According to Dr. Dennis and Susan Malone, the leading MLE consultants from SIL International, a critical problem is that in most countries, there are too few certified teachers from local language communities who have the level of fluency needed to use both languages in the classroom. Without the advantage of MTBMLE, many of the students who do not speak the school language have done poorly in primary school and have not been able to progress through secondary school.
The Malones aver that effective and sustainable MTBMLE programs require teachers who are fluent in speaking, reading and writing both their students’ mother tongue and the official school language.
To help overcome this serious shortage, they propose these courses of action:
1. Incorporation of MTBMLE into regular 2-, 3-, or 4-year teacher certification programs. In this program, pre-service teacher trainees may focus on MTBMLE. Individuals learn how to read and write the local language fluently and how to teach their students to do the same. They learn effective second language acquisition (2LA) theories, how to apply the theories in the classroom, and how to use the local language effectively as the initial language of instruction. On completion of the program, these pre-service teachers will have achieved the same educational qualifications as mainstream teachers with the additional qualification for teaching in MTBMLE classrooms.
2. “Fast-track” programs for graduates with nonteaching baccalaureate degrees. This one-year certification program will provide trainees with the pedagogical knowledge and skills required for regular teacher certification as well as the theories, principles and practical skills (as in No. 1) that they will need in MTBMLE classrooms.

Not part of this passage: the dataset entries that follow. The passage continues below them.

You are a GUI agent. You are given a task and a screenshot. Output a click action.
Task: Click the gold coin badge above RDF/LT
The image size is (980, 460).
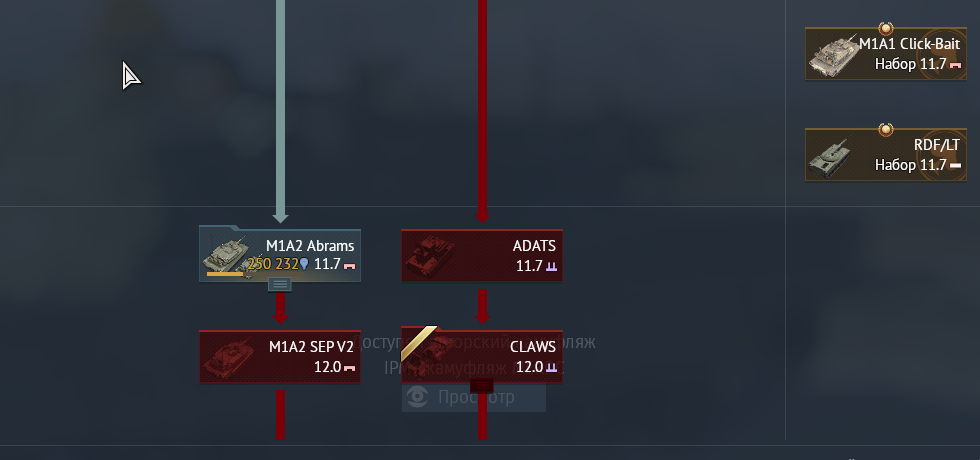(886, 129)
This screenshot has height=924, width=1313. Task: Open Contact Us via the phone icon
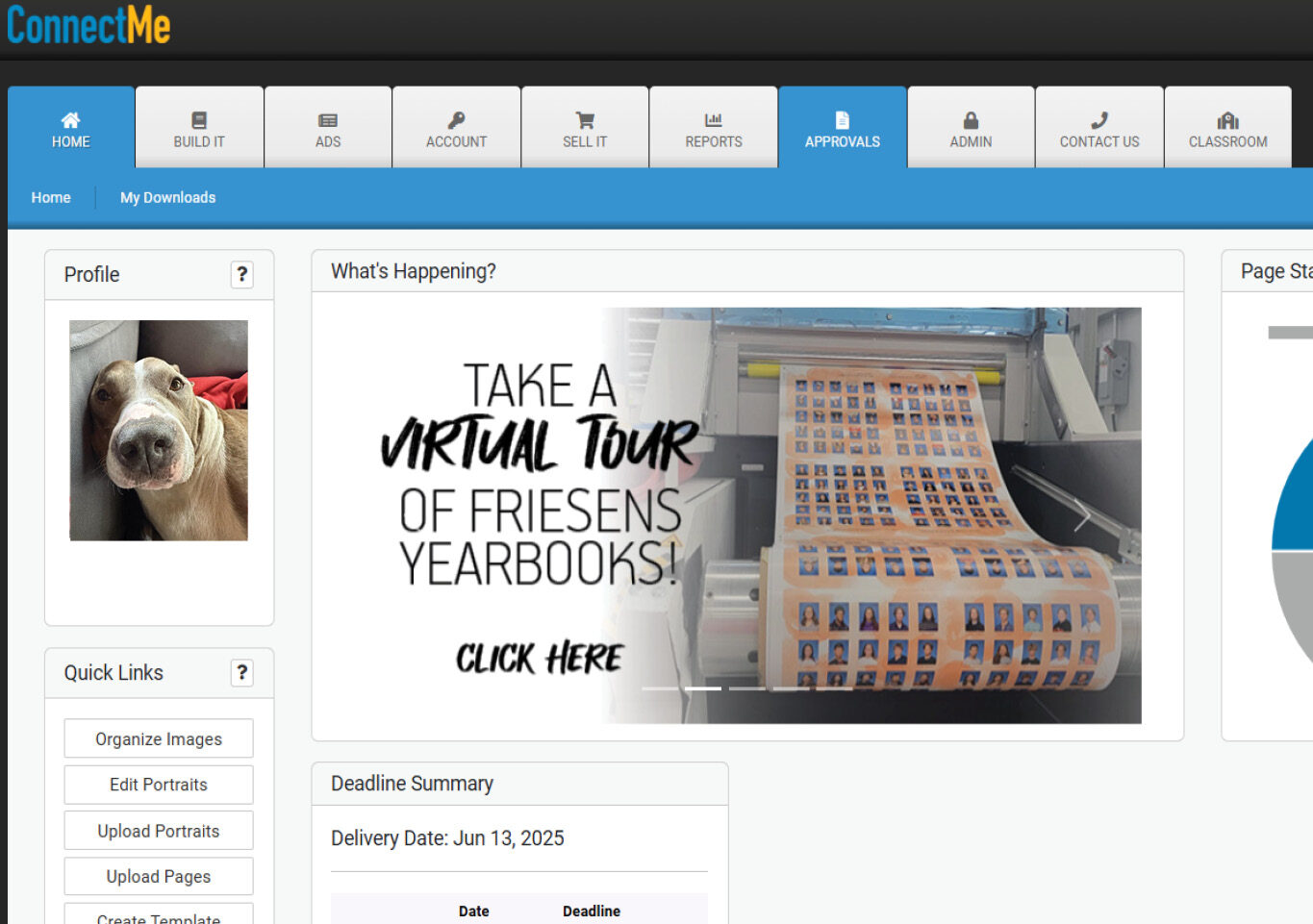coord(1099,121)
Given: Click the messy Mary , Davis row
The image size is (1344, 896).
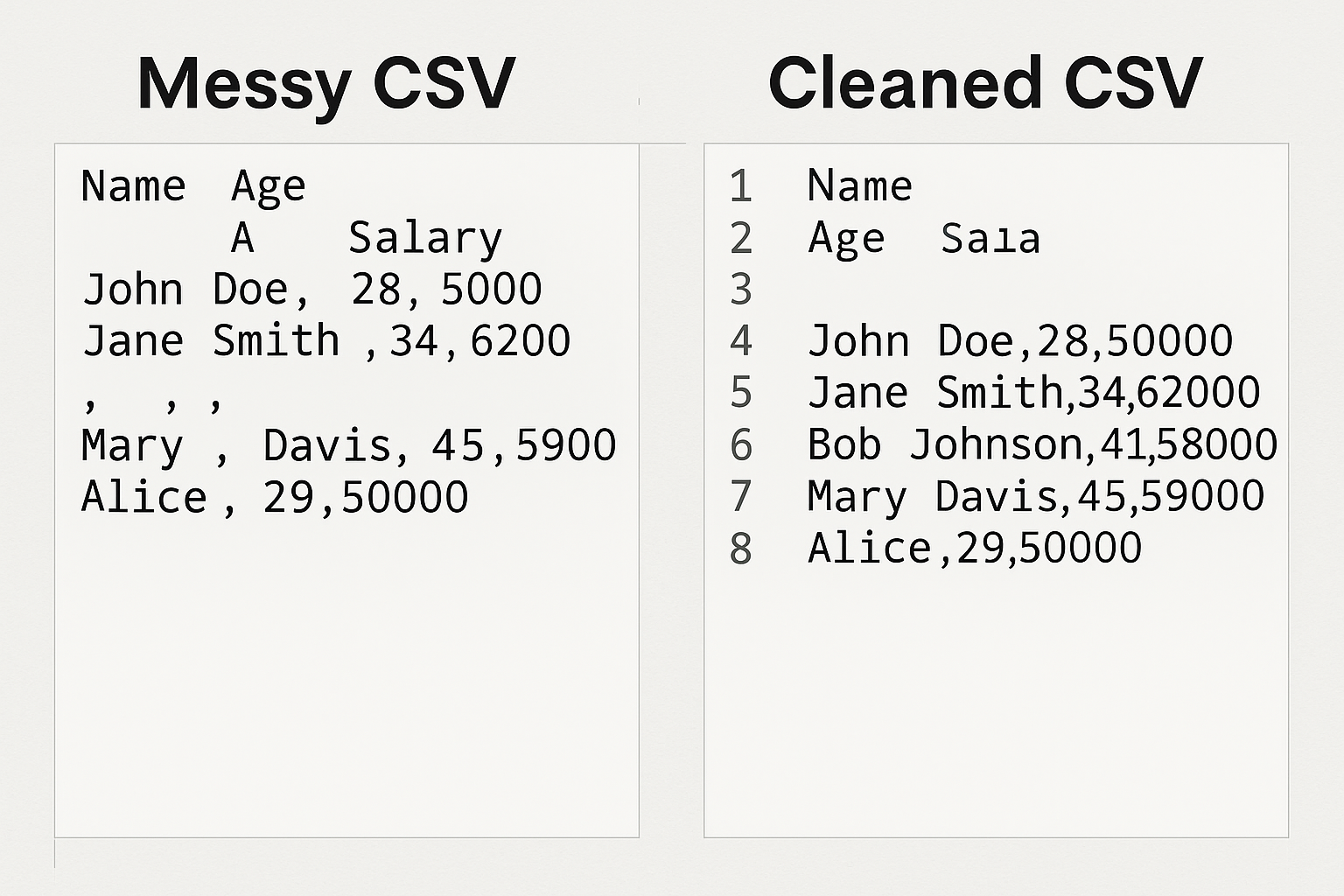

Some advocates suggest that dominant-language teachers who want to teach in MTBMLE programs should learn the local language. The Malones find this problematic because it takes an adult at least three years of intensive study to learn a language well enough to communicate fluently in it. They add that a poor grasp of the students’ language is nearly as bad as not using it at all.
They suggest that a better solution is to recruit and equip fluent mother tongue speakers from the students’ home communities and provide them with the training they need to serve as 1LA teaching assistants. Of course, this will require the certified 2LA teacher to take on a new role in the classroom. The teacher-teaching assistant relationship is another issue that must be addressed by the MTBMLE teacher training program.
3. MTBMLE intensive workshops for experienced certified teachers. These 2-4-week workshops will enable certified teachers with experience in mainstream schools to gain the additional theoretical and practical knowledge and skills needed to be effective in MTBMLE classrooms.
4. Noncertification training programs for paraprofessional teachers or teaching assistants. These intensive training workshops are for individuals from local language communities who are fluent in their home language and the school language but lack the necessary educational background to qualify for regular teacher certification programs. Pre-service and regular in-service training workshops will build their capacity to work with certified classroom teachers who are fluent in the official language but do not speak the children’s first language. Paraprofessional teachers from nondominant language communities have proven to be effective in situations where certified bilingual teachers are unavailable.
As students achieve success in formal education as a result of effective MTBMLE programs, more of them will complete secondary school and, hopefully, will have the desire to become certified bilingual teachers. The long-term result should be that this category of training will eventually be unnecessary.
Since the Department of Education decided this year to implement nationwide its own version of mother tongue-based education in kindergarten and first grade, teaching education institutions have their work cut out for them in revising their curricula to be congruent with the new education policy. As I had earlier predicted, it will take more than three years before we can produce and equip our teachers with the necessary competencies in the required languages and in academic content and before reforms translate into better learning outcomes and greater participation rates. A mapping on language use not only by the learners but also by the teachers themselves is a prerequisite that must be taken seriously by education officials as basis for planning sustainable MTBMLE programs.